WORK TO COMPLETE: Only those lines from the one with "Task: Click muted" through the last line of the material belong in the answer, each repeated exactly.

DATA SHOWN:

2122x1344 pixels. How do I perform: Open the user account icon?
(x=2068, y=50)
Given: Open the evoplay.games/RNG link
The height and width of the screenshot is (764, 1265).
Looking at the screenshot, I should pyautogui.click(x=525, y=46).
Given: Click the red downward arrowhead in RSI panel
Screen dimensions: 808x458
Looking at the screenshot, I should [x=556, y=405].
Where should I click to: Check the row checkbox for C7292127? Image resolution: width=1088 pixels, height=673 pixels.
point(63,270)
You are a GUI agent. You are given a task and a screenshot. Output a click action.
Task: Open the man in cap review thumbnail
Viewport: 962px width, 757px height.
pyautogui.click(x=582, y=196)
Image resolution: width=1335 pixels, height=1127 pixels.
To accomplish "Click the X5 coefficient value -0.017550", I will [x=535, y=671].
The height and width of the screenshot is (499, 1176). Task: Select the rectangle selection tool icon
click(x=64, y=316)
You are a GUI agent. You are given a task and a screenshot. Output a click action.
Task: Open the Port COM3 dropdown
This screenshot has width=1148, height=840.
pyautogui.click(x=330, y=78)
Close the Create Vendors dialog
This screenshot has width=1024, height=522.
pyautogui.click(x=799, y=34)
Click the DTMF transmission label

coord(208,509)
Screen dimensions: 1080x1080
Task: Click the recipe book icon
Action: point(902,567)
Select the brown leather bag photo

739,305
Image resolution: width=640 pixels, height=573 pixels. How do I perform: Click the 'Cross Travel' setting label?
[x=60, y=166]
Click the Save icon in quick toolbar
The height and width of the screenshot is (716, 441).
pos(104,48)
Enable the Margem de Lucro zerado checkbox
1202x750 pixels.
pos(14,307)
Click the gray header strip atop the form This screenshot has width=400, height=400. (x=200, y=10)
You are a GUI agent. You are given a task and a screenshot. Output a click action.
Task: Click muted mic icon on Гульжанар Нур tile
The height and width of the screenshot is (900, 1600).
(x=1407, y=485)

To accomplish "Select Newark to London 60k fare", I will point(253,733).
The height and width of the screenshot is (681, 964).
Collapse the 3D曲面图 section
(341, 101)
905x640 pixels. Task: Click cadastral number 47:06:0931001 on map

THE COMPLETED TASK:
Task: Click muted mic icon on Гульжанар Нур tile
The height and width of the screenshot is (900, 1600).
(x=1407, y=485)

To accomplish "Select Newark to London 60k fare", I will point(253,733).
The height and width of the screenshot is (681, 964).
Collapse the 3D曲面图 section
(341, 101)
905x640 pixels. Task: Click cadastral number 47:06:0931001 on map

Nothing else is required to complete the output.